### What needs to be done
Gather every line of the records that contains the word "Where" and copy each one out.

— Start of Supplied information —

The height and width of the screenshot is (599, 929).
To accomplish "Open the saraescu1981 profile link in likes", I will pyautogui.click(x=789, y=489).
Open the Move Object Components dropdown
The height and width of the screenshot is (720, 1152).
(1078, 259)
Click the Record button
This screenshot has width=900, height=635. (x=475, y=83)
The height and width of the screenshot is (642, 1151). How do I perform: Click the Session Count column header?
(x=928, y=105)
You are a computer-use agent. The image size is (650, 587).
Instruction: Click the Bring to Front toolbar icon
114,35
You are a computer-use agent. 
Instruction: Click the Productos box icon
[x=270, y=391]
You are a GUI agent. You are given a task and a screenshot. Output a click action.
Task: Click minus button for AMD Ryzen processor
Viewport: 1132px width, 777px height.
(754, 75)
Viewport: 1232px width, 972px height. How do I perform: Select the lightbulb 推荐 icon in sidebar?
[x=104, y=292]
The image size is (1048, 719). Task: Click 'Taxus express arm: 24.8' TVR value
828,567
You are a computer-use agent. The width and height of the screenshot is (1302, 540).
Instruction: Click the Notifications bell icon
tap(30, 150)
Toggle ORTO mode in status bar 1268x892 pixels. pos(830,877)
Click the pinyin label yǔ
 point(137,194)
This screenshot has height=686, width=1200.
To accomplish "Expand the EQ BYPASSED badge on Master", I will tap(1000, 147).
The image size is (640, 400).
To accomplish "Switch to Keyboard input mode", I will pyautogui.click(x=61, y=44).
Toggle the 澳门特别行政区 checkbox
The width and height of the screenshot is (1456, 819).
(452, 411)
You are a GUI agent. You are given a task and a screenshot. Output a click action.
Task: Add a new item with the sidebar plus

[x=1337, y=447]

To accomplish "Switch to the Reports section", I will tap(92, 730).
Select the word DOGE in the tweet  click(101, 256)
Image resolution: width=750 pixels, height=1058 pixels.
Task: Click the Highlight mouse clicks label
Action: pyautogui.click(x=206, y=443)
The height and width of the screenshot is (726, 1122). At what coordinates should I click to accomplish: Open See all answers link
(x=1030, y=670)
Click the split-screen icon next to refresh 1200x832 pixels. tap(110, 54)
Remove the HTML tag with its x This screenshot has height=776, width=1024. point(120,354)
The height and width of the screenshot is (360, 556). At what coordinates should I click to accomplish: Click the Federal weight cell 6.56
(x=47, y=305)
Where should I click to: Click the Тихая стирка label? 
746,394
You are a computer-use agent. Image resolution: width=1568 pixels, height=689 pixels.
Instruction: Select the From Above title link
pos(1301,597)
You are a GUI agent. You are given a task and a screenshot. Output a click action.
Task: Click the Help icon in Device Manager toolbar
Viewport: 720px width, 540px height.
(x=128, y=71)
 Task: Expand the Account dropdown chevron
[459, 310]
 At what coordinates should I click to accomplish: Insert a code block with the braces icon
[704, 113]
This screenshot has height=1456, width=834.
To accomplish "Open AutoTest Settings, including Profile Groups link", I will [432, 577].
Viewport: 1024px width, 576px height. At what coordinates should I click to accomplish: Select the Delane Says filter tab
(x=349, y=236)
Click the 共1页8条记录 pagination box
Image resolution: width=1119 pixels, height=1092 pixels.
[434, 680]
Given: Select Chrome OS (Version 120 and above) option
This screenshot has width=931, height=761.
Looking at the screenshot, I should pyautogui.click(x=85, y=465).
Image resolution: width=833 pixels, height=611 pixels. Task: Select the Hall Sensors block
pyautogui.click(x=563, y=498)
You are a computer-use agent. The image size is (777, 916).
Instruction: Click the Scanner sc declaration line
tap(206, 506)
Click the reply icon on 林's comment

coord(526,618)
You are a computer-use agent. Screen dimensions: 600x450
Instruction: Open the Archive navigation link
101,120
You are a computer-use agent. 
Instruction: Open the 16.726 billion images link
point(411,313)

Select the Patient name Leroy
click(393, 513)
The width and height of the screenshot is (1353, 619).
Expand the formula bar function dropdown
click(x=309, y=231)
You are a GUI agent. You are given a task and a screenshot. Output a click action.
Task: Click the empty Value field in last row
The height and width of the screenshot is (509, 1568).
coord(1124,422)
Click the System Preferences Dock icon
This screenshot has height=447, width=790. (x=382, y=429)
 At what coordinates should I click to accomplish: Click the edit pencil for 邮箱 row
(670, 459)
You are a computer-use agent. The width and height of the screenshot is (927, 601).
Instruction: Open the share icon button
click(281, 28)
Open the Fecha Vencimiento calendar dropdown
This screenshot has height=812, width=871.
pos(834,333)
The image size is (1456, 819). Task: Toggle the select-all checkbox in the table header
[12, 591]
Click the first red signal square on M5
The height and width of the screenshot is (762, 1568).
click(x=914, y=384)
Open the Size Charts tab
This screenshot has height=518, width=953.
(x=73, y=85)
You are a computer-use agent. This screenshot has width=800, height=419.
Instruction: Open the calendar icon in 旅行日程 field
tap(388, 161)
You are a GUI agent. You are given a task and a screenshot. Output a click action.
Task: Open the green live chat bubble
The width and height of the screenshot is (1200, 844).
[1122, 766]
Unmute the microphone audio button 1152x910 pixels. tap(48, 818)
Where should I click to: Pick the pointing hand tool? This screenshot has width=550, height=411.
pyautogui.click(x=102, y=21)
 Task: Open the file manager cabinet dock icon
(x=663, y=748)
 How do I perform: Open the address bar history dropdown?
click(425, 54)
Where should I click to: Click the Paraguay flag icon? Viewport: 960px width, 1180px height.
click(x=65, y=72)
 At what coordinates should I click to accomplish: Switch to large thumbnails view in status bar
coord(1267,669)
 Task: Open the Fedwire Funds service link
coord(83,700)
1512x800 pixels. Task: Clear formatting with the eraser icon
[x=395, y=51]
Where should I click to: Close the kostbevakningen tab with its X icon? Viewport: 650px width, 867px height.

— End of Supplied information —

### The solution
Where should I click to: Click the Тихая стирка label? 
Where should I click to: Pick the pointing hand tool? This screenshot has width=550, height=411.
Where should I click to: Click the Paraguay flag icon? Viewport: 960px width, 1180px height.
Where should I click to: Close the kostbevakningen tab with its X icon? Viewport: 650px width, 867px height.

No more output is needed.